In this talk, I present the first set of findings from my PhD research, in which I am exploring the Drupal community as part of the wider phenomena of Commons-Based Peer Production (http://en.wikipedia.org/wiki/Commons-based_peer_production).
During this first stage of my research, I studied the notion of contribution: what does to contribute mean in the Drupal community? While contribution activities focussed on the collaborative creation of different types of digital commons (e.g. source code, documentation, etc.) have been widely explored, other types of contribution whose focus of action is directed towards the community have remained less visible. Drawing on data collected from documentary analysis, semi-structured qualitative interviews and participant-observation I offer empirical evidence of:
- The perception of "community-oriented" activities (such as the organisation of F2F events, mentoring, etc.) as contributions.
- Its lack of visibility, by looking at how this is reflected in Drupal.org (e.g. user profiles). I discuss as well the limitations with regard to the conceptualisation of value in Commons-Based Peer Production and on its incorporation in the socio-technical systems employed by these communities.

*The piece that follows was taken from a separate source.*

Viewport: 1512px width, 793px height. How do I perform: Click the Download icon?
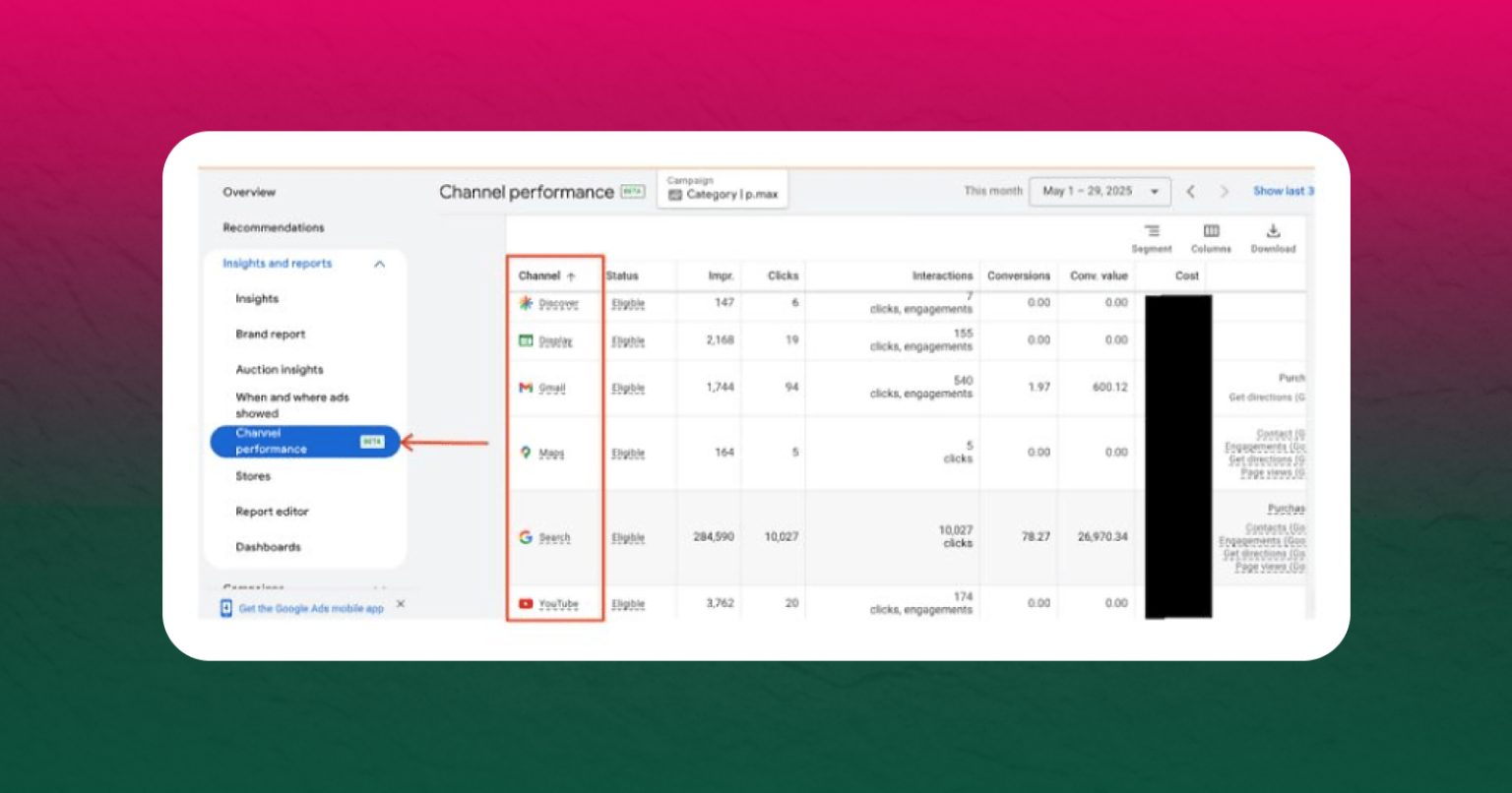click(1273, 231)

- Its relevance for the sustainability of the community, fostering collaboration between Drupalistas in several ways: creating and scaling up the sense of community, avoiding impostor syndrome for newcomers, etc. I connect this to the larger literature on the commons, by drawing on the concept of affective labour (http://en.wikipedia.org/wiki/Affective_labor). This refers to the labour that creates or modifies the emotional experiences of the participants in these communities. I discuss how similar dynamics can be found in completely different domains (such as non-digital ones) in the literature. This refers to the role of these contribution activities to change the subjectivities of their participants: the idea of "becoming a commoner through commoning", or, in this case, "becoming a Drupalista".